Paul and Columbo
I have a feeling that Paul wasn't a sharp dresser. Or perhaps he had a habit of wiping his runny nose on his sleeve. People who are engrossed in otherworldly things can be absentminded about worldly things. Didn't the astronomer Thales fall into a well while stargazing? And you fiftysomethings will remember Peter Falk's Columbo character, the brilliant investigator who made a risible first impression by showing up at the crime scene in a rumpled trench coat. The bad guys dismissed him as an inferior, but he always got his man.

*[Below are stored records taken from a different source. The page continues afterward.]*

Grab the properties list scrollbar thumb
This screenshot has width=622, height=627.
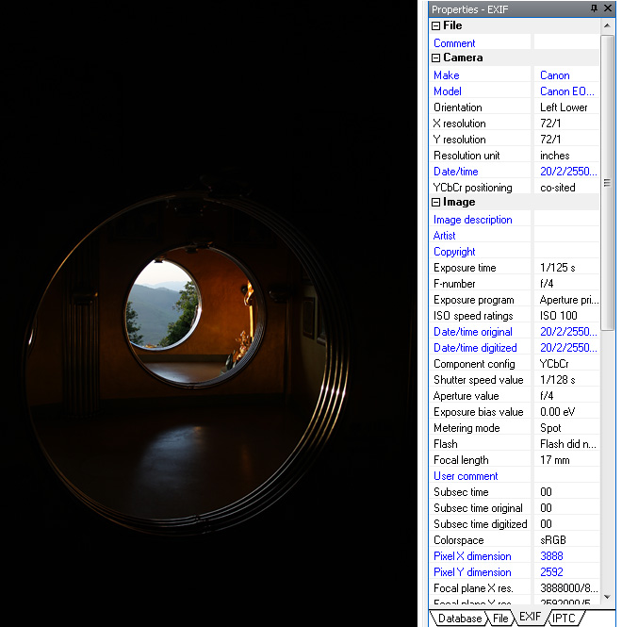(609, 181)
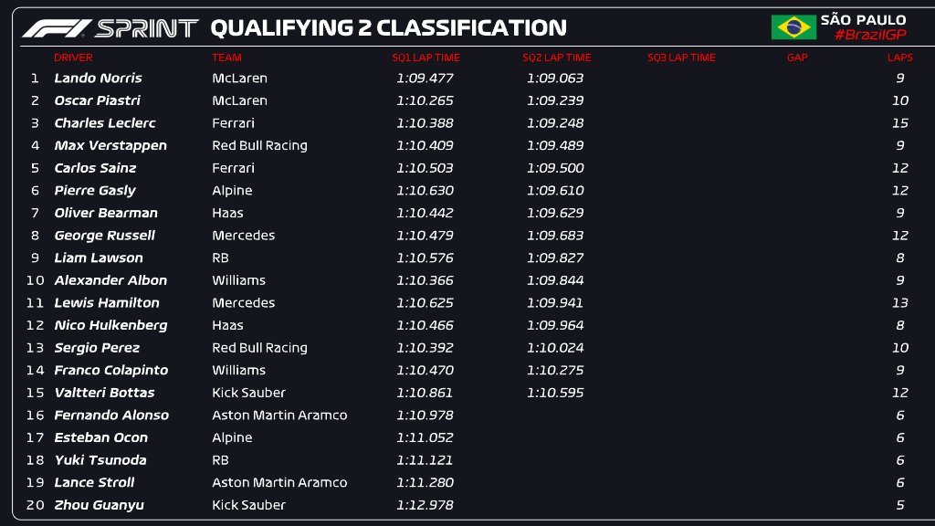Viewport: 935px width, 526px height.
Task: Sort by the SQ1 LAP TIME column header
Action: coord(425,58)
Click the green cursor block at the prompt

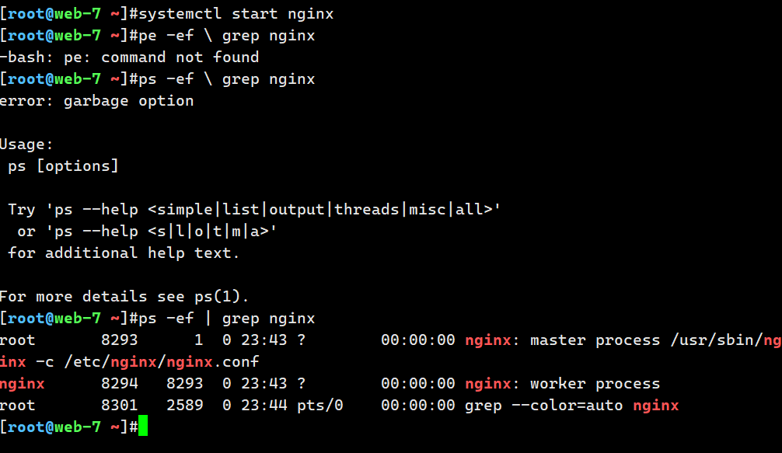[142, 427]
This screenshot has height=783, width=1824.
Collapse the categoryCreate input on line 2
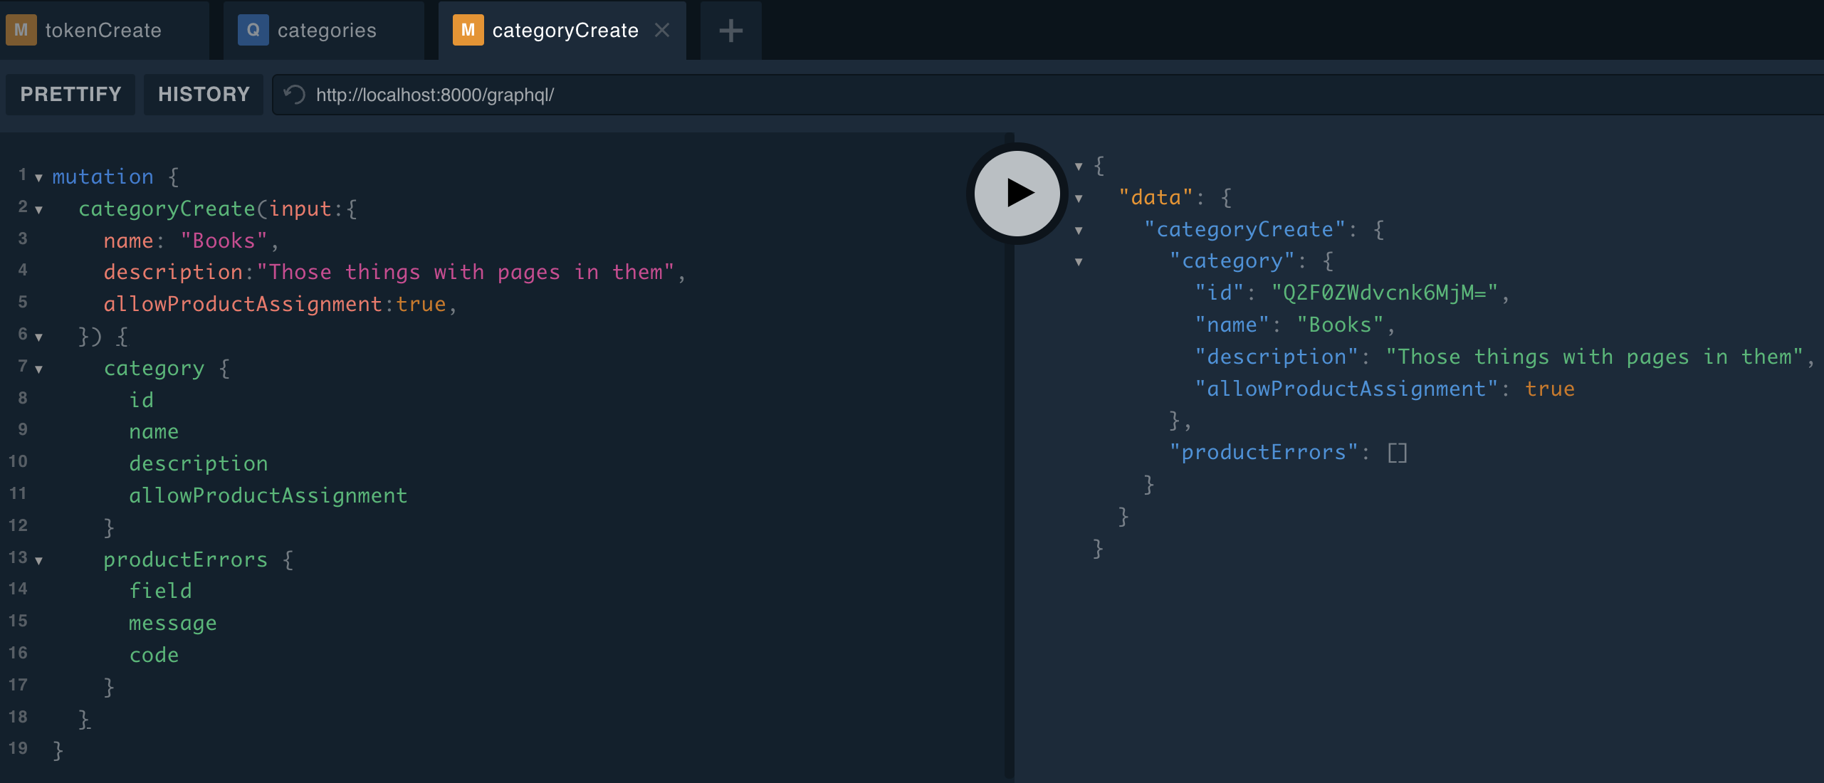click(x=39, y=209)
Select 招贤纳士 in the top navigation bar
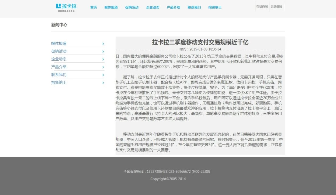This screenshot has height=195, width=336. pos(215,7)
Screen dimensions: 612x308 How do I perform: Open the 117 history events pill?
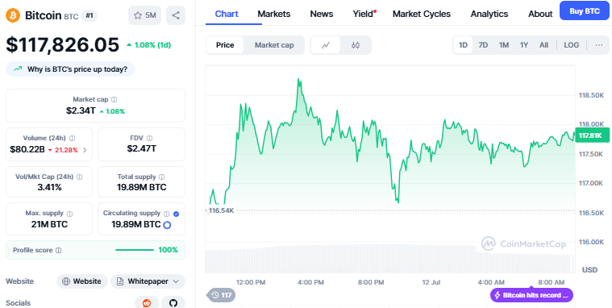click(221, 295)
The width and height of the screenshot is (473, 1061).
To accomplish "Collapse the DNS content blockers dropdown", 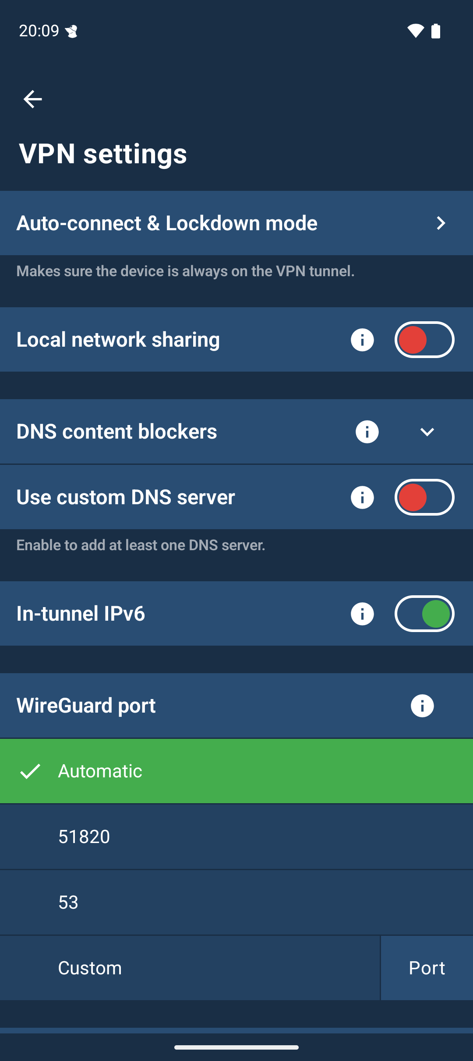I will (x=428, y=432).
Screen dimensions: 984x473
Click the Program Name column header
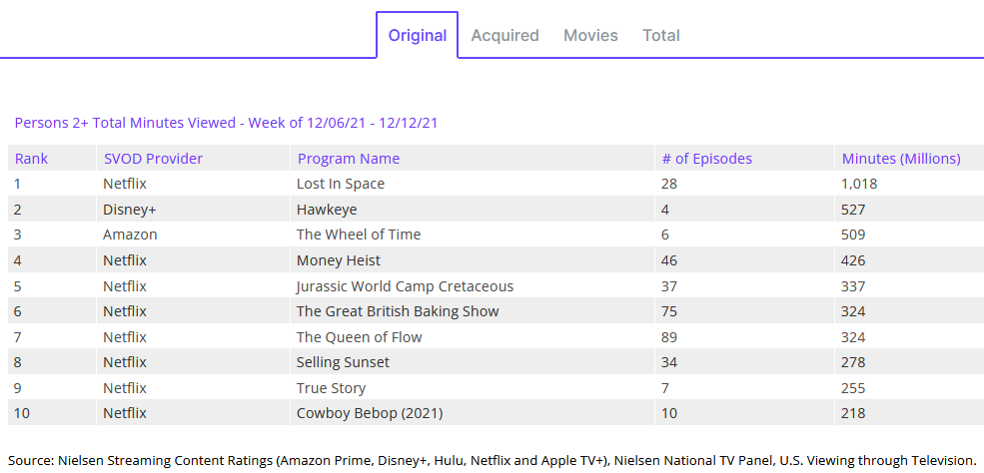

My personal observation is that no one can pay attention to everything at the same time. You cannot, simultaneously, be thinking about God and your bad hair day. "One thing is necessary," Jesus said. "Mary has chosen the good portion, which will not be taken away from her" (Luke 10:42). Paul too.
But there is a social downside. The people of Corinth didn't seem to like Paul very much. They constricted their affections toward him (2 Corinthians 6:11-13). It was a love-hate thing: they loved his letters, but despised his personal presence (10:10). If only he would just write letters!
What the Corinthians liked was spiritual swagger: "For you bear it if someone makes slaves of you, or devours you, or takes advantage of you, or puts on airs, or strikes you in the face" (11:20). They liked people who commended themselves and who measured people by comparing them to other people (10:12). They liked guest speakers who could produce references and recommendations from important folks (3:1-3). They liked guest speakers who made them put up the best accommodations for them (11:9). (That's how they knew they had gotten their money's worth.)
The guy who led me to the Lord was like Paul (I told you about Bob in a previous post)---a total diamond in the rough and physical fixer-upper. The pastor of the church we went to gave him no respect, though he had uncommon gifts. (It was a wealthy blue-blood community where Bob had a job painting ships.) The seminary he tried to get into refused him because he lacked degrees (that is, approval from worldly institutions of higher learning).
That, by the way, is how I ended up in seminary. Bob was so desperate to know more about God that he told me he would pay my way if I went to seminary for him and passed him my notes. So, as I wasn't doing anything else with my life at the time, I went.
Keep a look out for blessings in unlikely packages.
It's funny. I'm no Bob or Paul. But one time I was invited to a retreat in Massachusetts and a woman said to me after my talk, "You're not a very polished speaker." I took it as a compliment.